(SUPPLIED INFORMATION Opens)
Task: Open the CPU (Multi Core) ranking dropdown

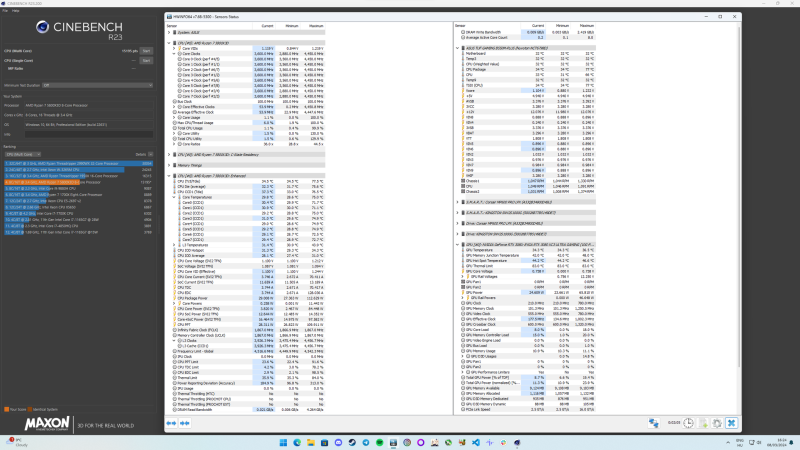Action: click(x=22, y=154)
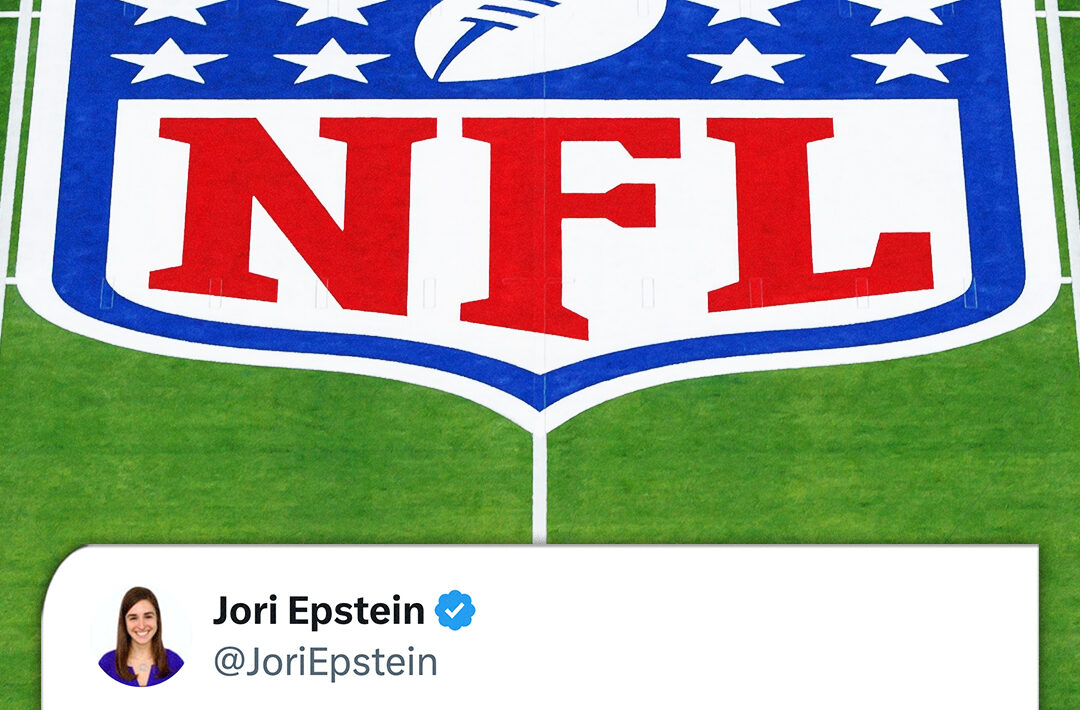This screenshot has width=1080, height=710.
Task: Open the Jori Epstein display name
Action: [318, 611]
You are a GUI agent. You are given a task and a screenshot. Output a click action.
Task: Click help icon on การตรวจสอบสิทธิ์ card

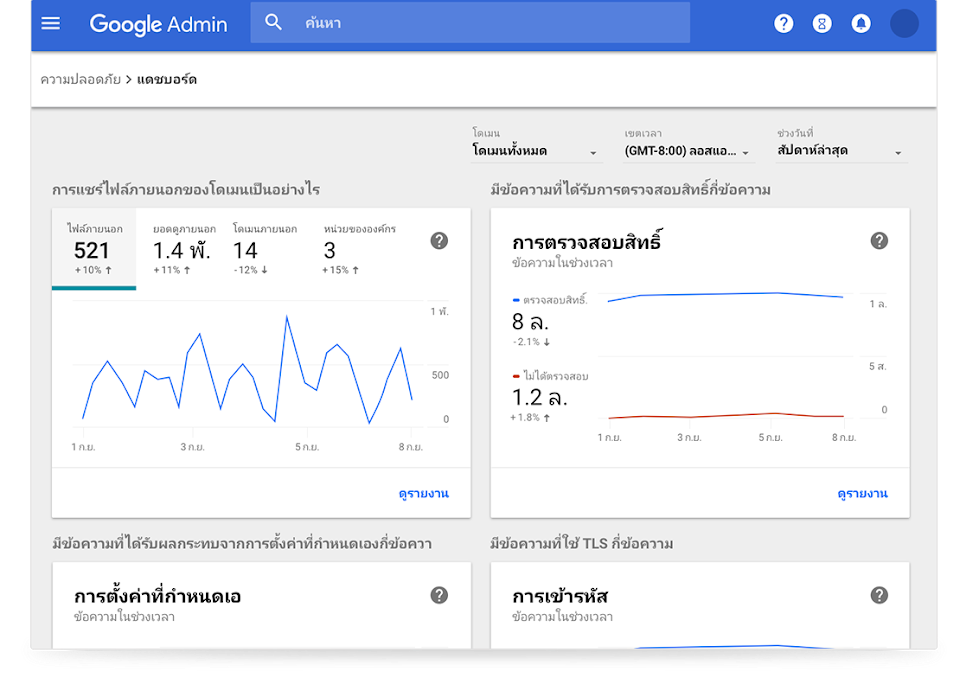879,240
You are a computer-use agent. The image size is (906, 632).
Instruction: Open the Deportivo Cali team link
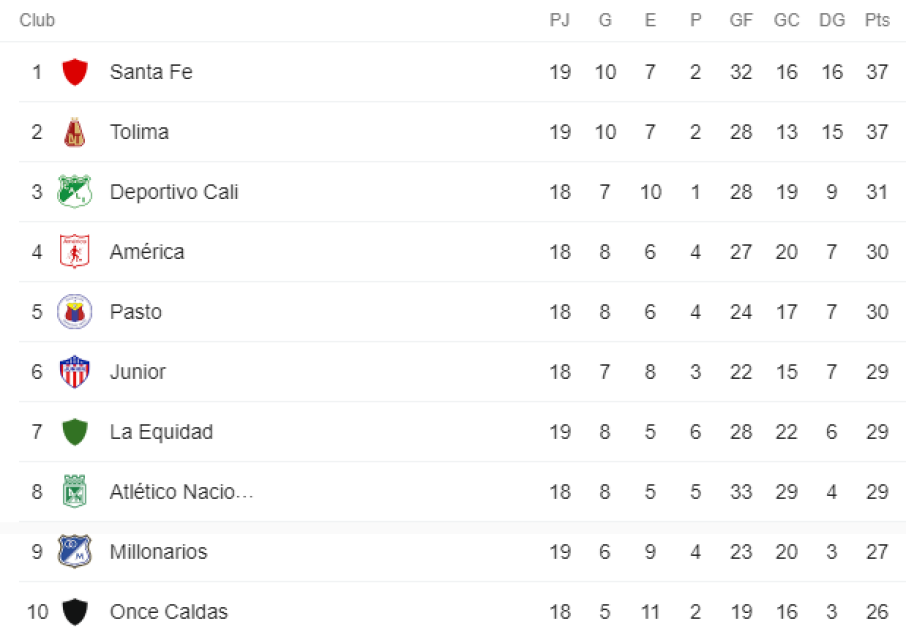(174, 192)
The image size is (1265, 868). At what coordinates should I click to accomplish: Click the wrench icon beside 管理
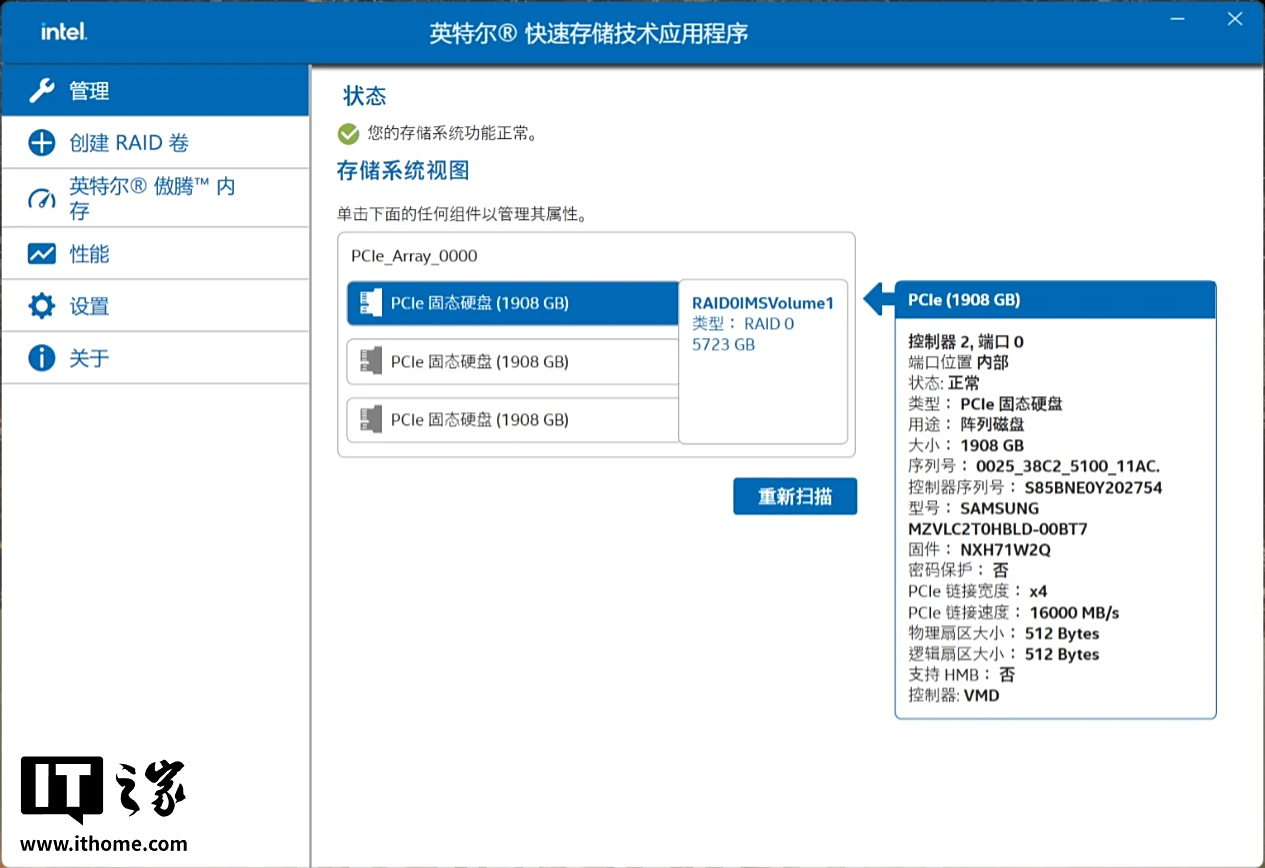pos(42,91)
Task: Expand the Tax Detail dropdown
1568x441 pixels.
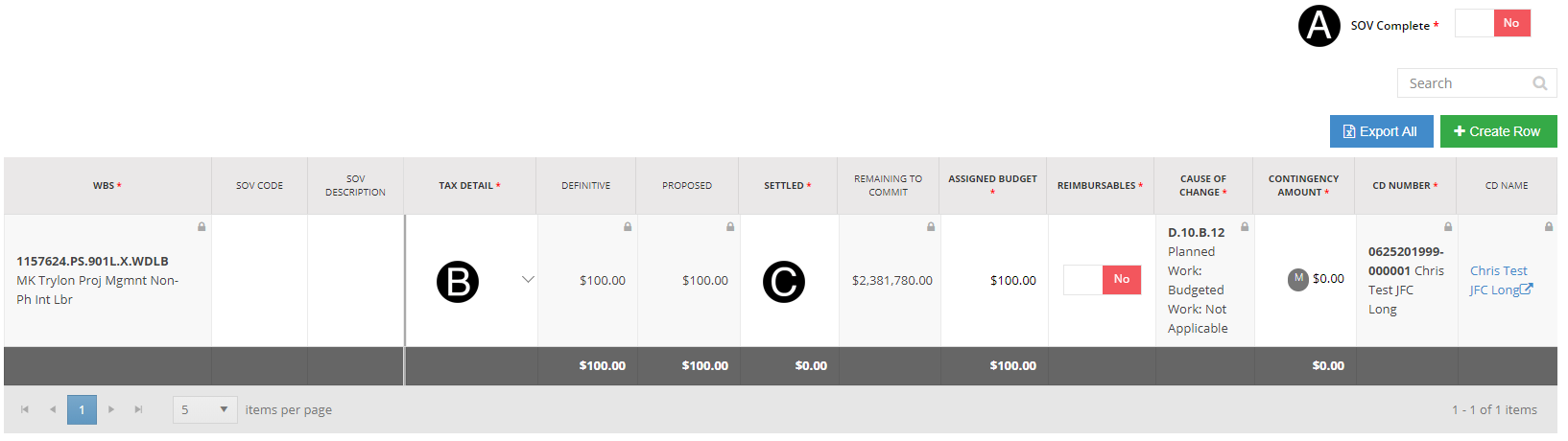Action: point(528,280)
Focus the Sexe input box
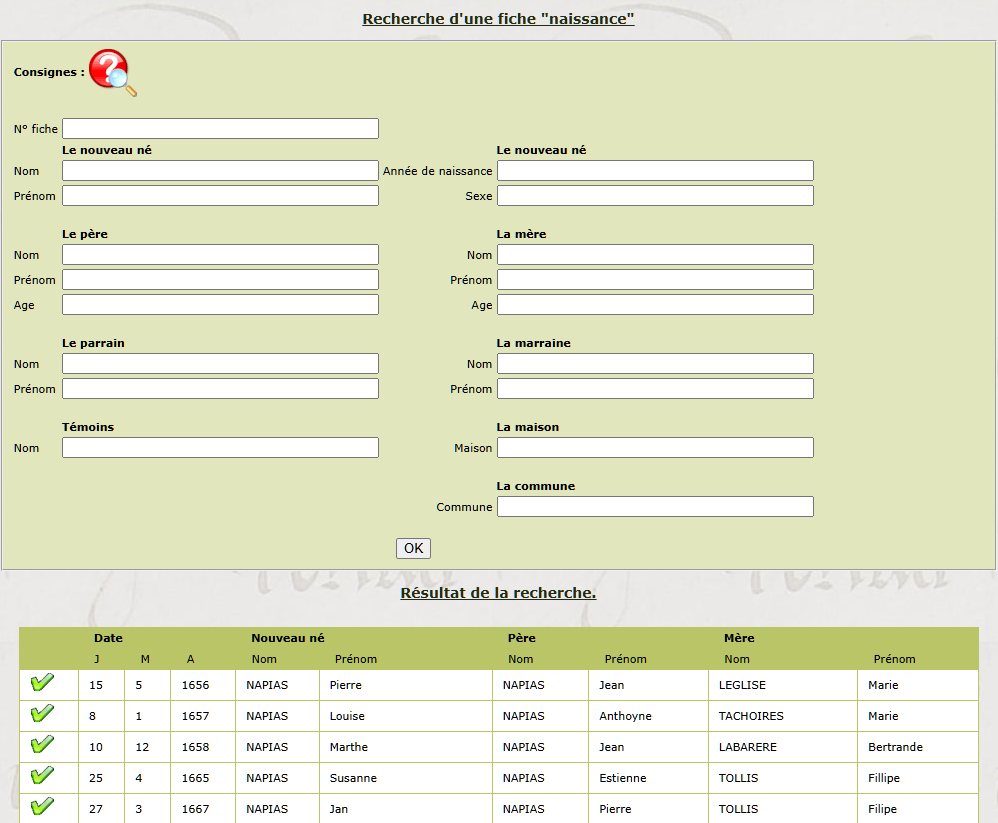The image size is (998, 823). [x=655, y=196]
(SUPPLIED INFORMATION Closes)
Return all the records above exactly, pictures omitted.

**RESULT OF THIS TASK**:
Task: Open the CPU (Multi Core) ranking dropdown

Action: click(x=22, y=154)
This screenshot has width=1080, height=710.
Task: Open the Jori Epstein display name
Action: [318, 611]
You are a GUI agent. You are given a task and a screenshot. Output a click action.
Task: Click help icon on การตรวจสอบสิทธิ์ card

879,240
You are a computer-use agent. The image size is (906, 632).
Instruction: Open the Deportivo Cali team link
(174, 192)
The image size is (1265, 868). At what coordinates should I click to accomplish: Click the wrench icon beside 管理
pos(42,91)
Task: Expand the Tax Detail dropdown
1568x441 pixels.
Action: point(528,280)
Focus the Sexe input box
The image size is (998, 823). [x=655, y=196]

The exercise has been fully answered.